(Stored entries)
>>>

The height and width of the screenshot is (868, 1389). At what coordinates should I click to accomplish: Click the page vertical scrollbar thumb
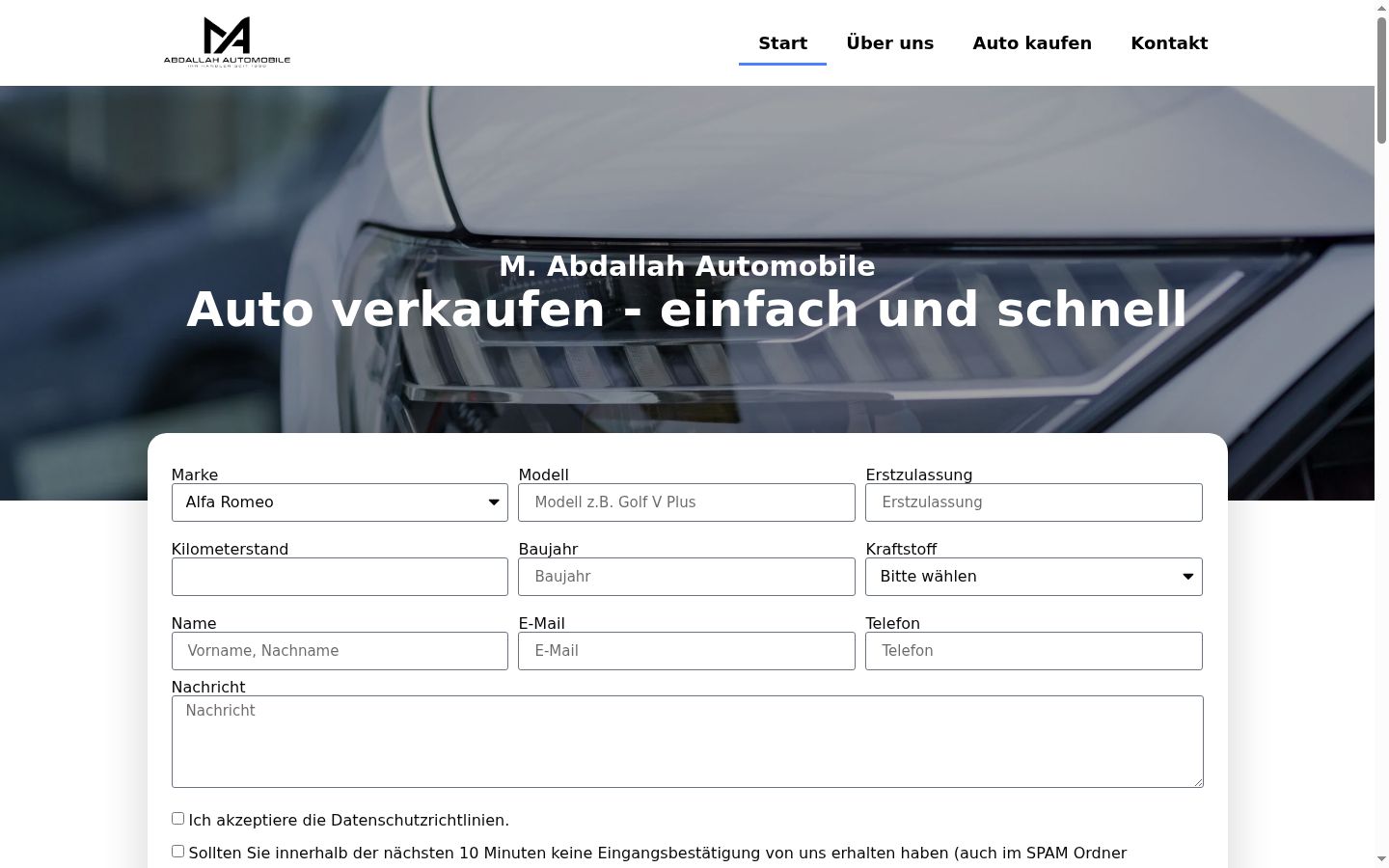1381,80
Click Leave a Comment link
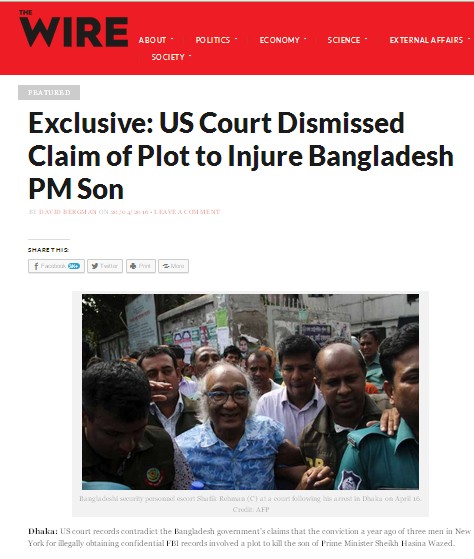Screen dimensions: 474x559 coord(187,212)
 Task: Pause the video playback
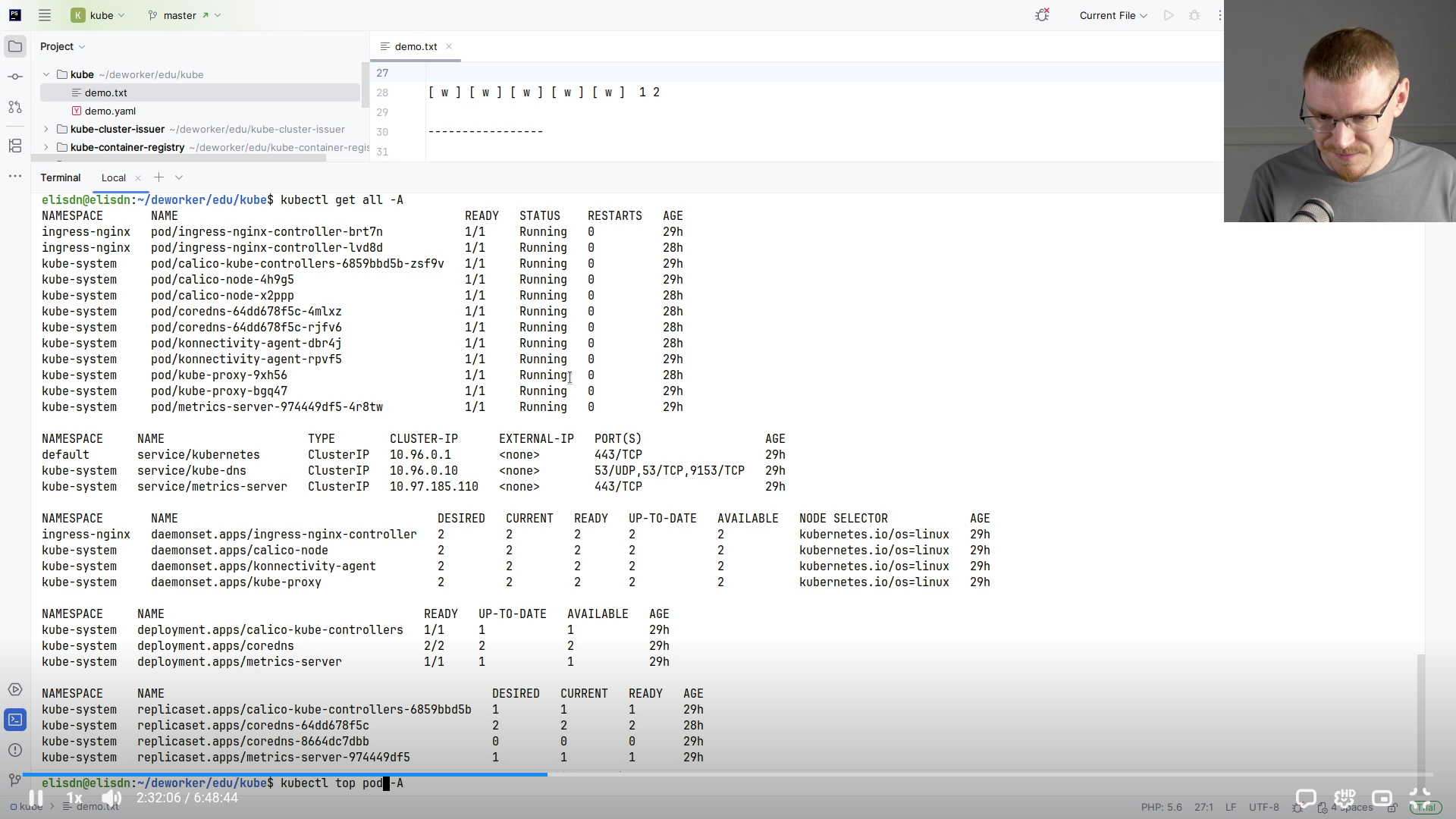coord(36,798)
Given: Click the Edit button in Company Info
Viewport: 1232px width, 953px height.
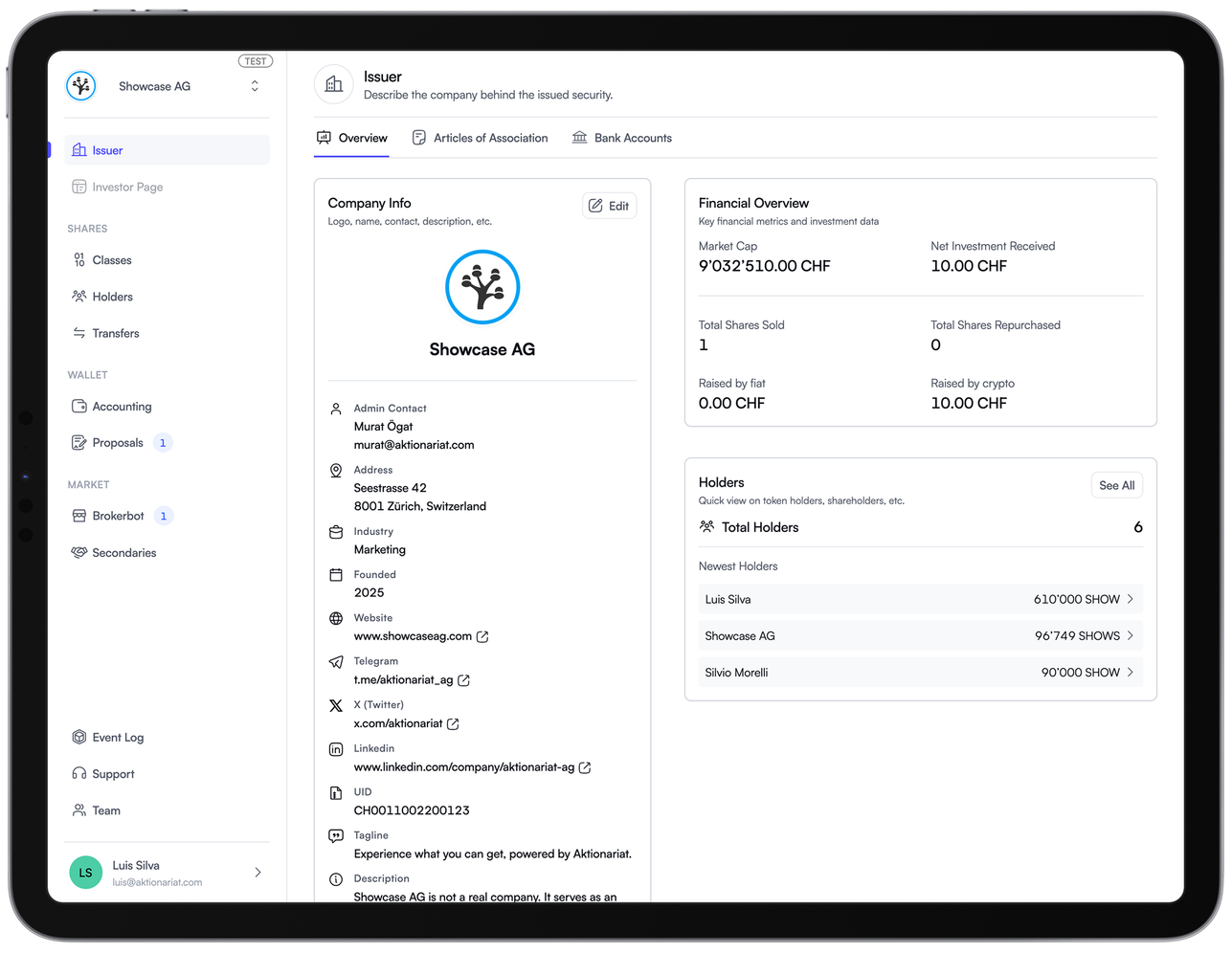Looking at the screenshot, I should pyautogui.click(x=609, y=206).
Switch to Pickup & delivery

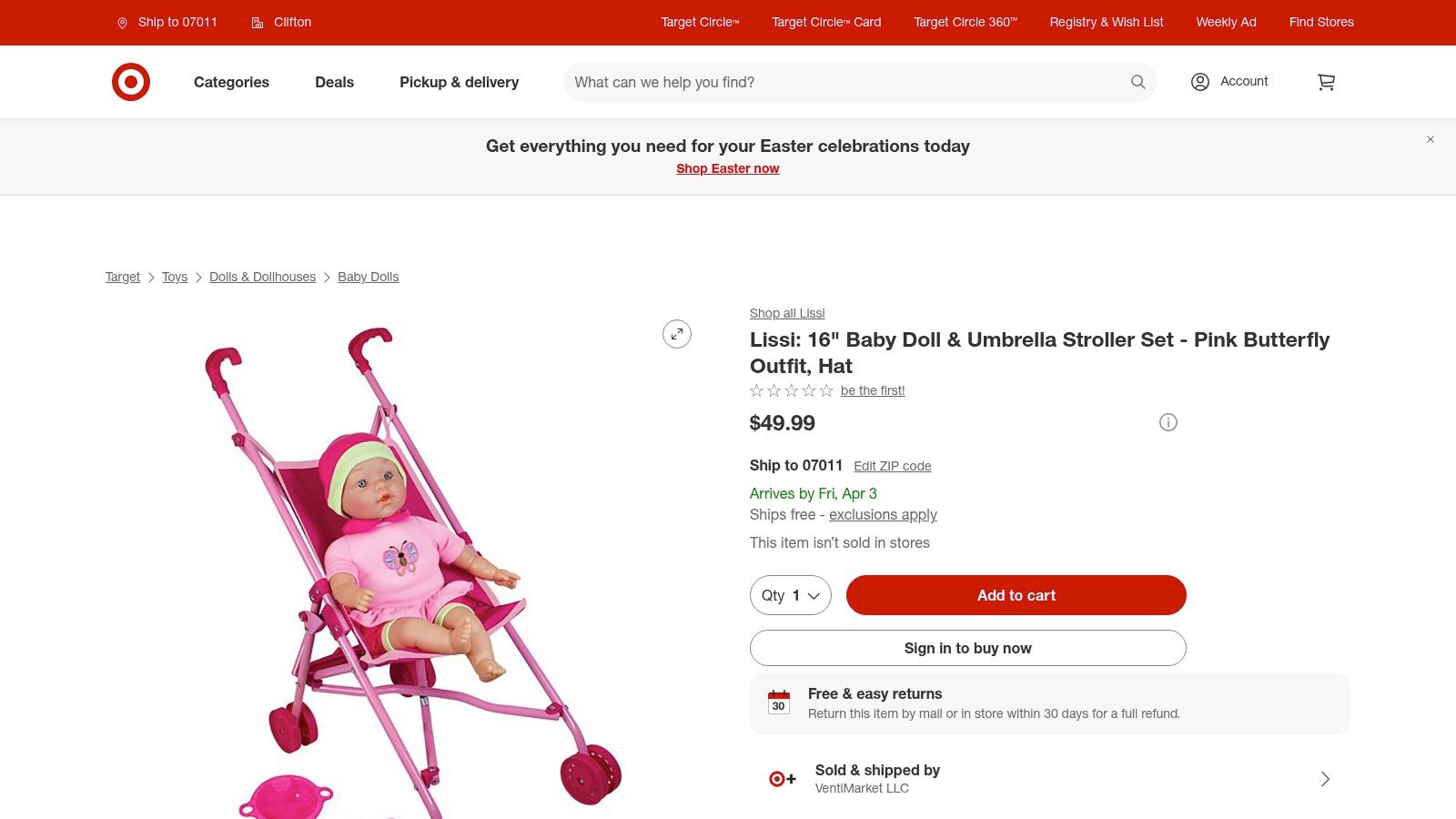tap(459, 82)
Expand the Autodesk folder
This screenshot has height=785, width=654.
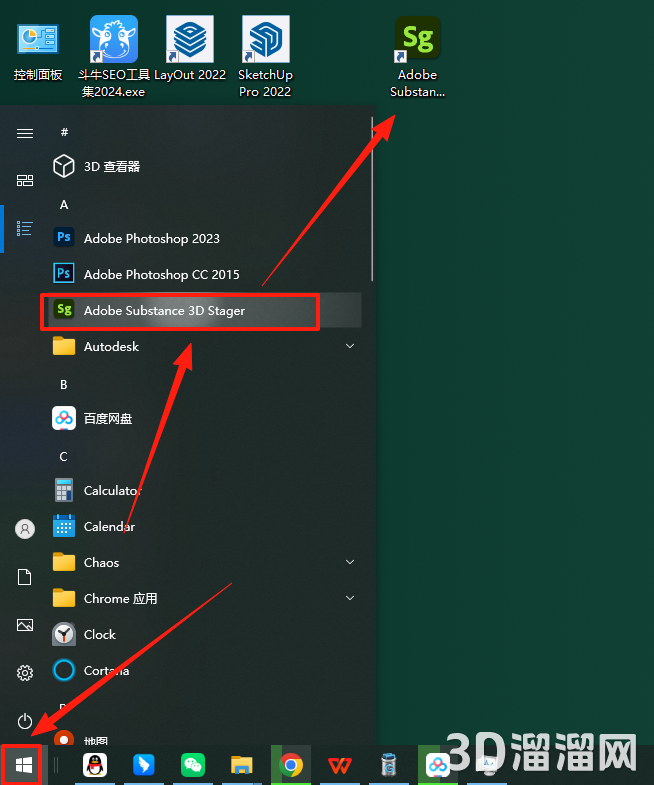350,346
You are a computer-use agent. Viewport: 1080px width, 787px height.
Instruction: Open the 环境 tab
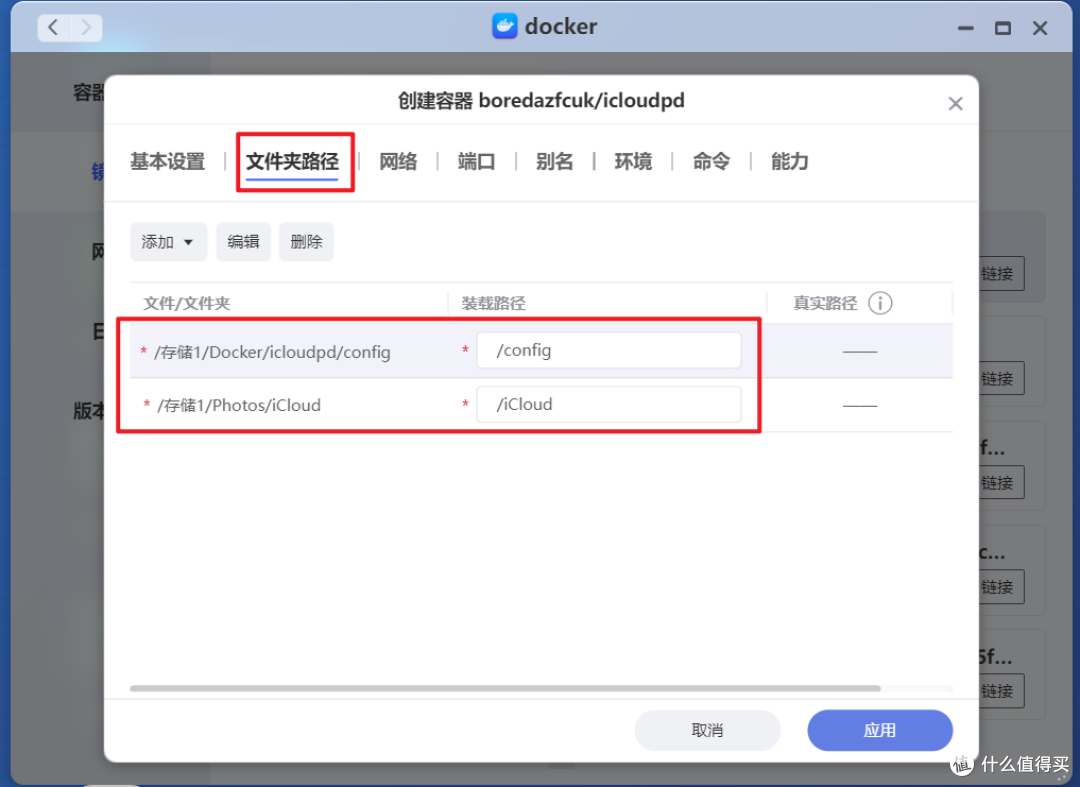click(633, 161)
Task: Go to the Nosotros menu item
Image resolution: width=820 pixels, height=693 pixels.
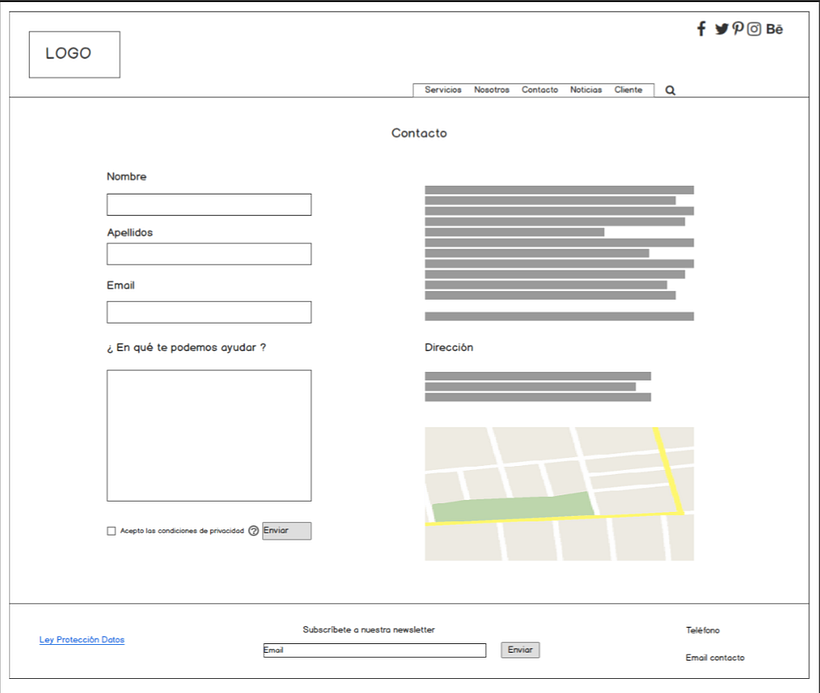Action: click(x=491, y=90)
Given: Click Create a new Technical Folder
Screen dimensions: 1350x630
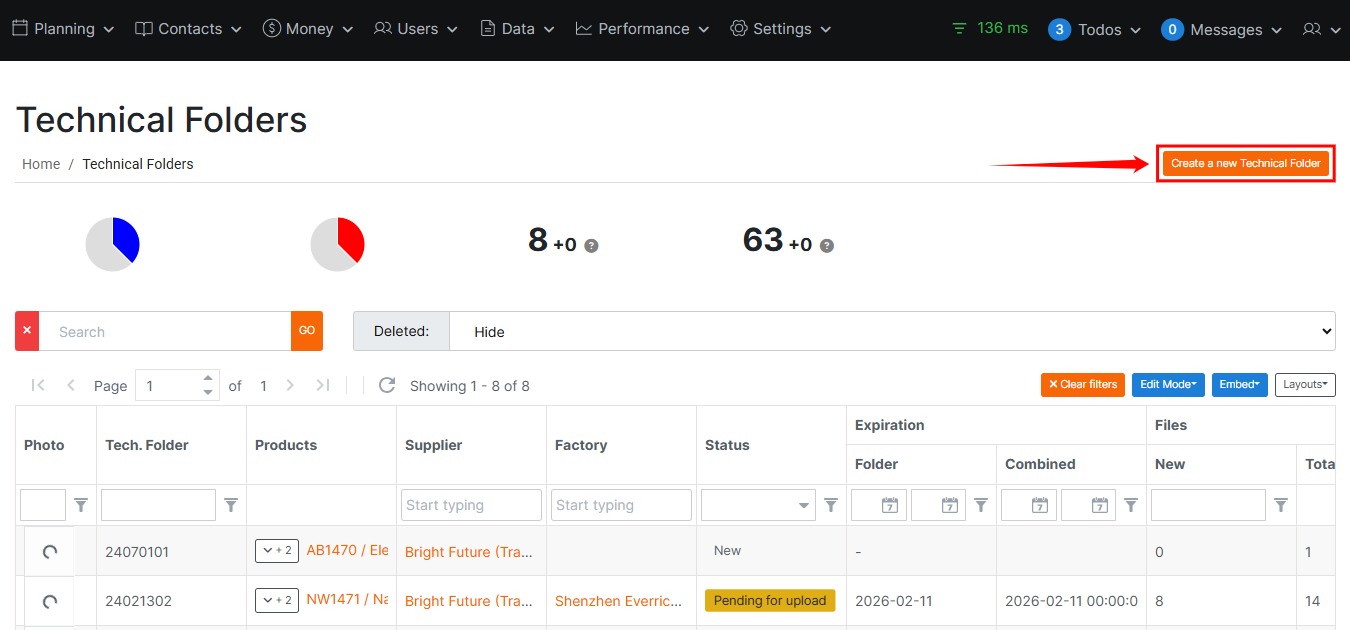Looking at the screenshot, I should tap(1245, 164).
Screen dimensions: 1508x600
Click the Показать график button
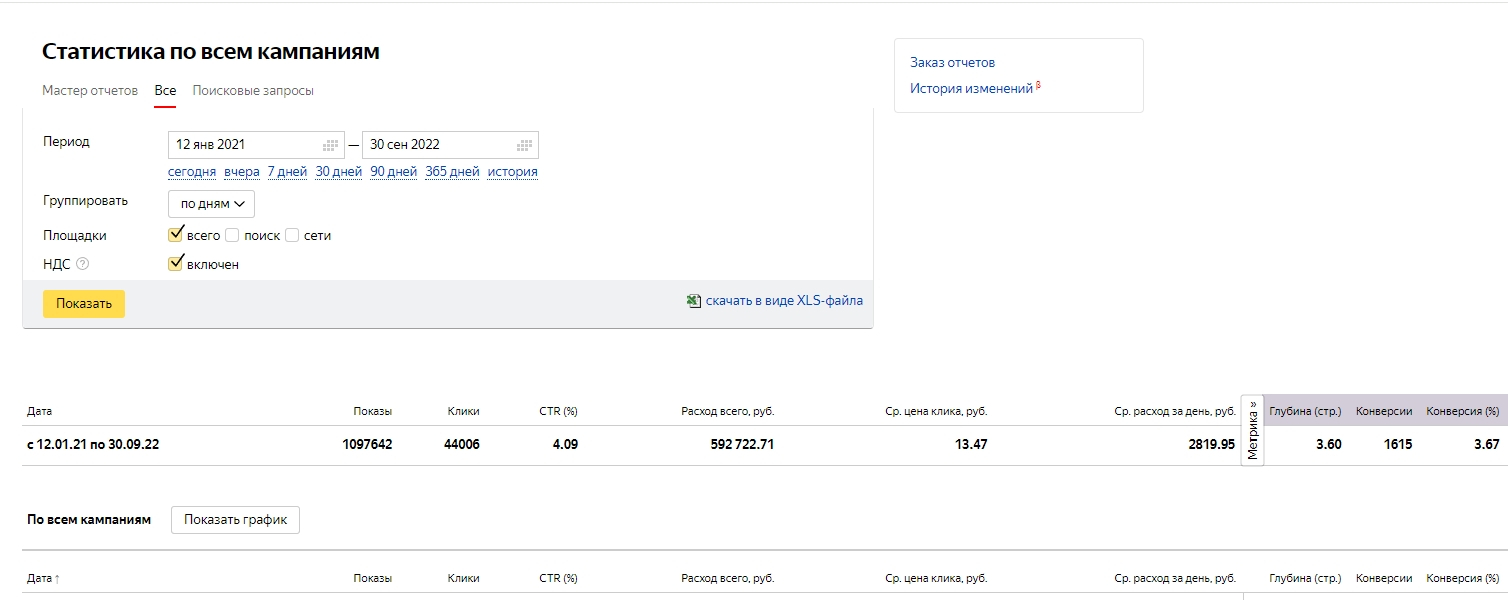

<<<

_What the exercise asks_: Locate each line in the items above that contains the string "Task" and copy those lines out, treating uppercase and lowercase letters as different.

_Answer to this problem_:
 Task: Pause the video playback
Task: Go to the Nosotros menu item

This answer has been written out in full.